La Constitution sous tension
D’abord, Ruberwa défend la Constitution de 2006. Il rejette l’idée d’un texte étranger. « Sa paternité est congolaise », affirme-t-il. Pour lui, l’urgence reste son respect. Il rappelle aussi que « faire sauter la limitation des mandats » menace l’équilibre démocratique.
Ainsi, cette bataille juridique cache un enjeu majeur : l’avenir de l’État de droit.
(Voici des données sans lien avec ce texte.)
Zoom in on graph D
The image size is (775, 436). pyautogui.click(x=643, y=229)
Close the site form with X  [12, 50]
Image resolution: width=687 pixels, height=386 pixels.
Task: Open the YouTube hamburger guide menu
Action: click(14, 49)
Montesquieu écrivait : « Il n’y a point encore de liberté si la puissance de juger n’est pas séparée. »
L’Est, la blessure ouverte
Par ailleurs, l’ancien dirigeant revient sur Minembwe et les violences dans l’Est. Il appelle à protéger tous les civils. Selon lui, la crise dépasse les armes. Elle touche l’unité nationale, la pauvreté et le vivre-ensemble.
« Faire la paix est plus difficile que faire la guerre, mais la paix est possible », insiste-t-il.
Le rendez-vous du dialogue
Enfin, Ruberwa propose un dialogue national pour reconstruire la confiance. Toutefois, il exige des engagements respectés. « Nous avons rendez-vous avec l’histoire », affirme-t-il.
Comme le disait Nelson Mandela : « La paix n’est pas seulement l’absence de conflit, c’est la création d’un environnement de justice. » La RDC doit désormais choisir entre l’escalade et la réconciliation.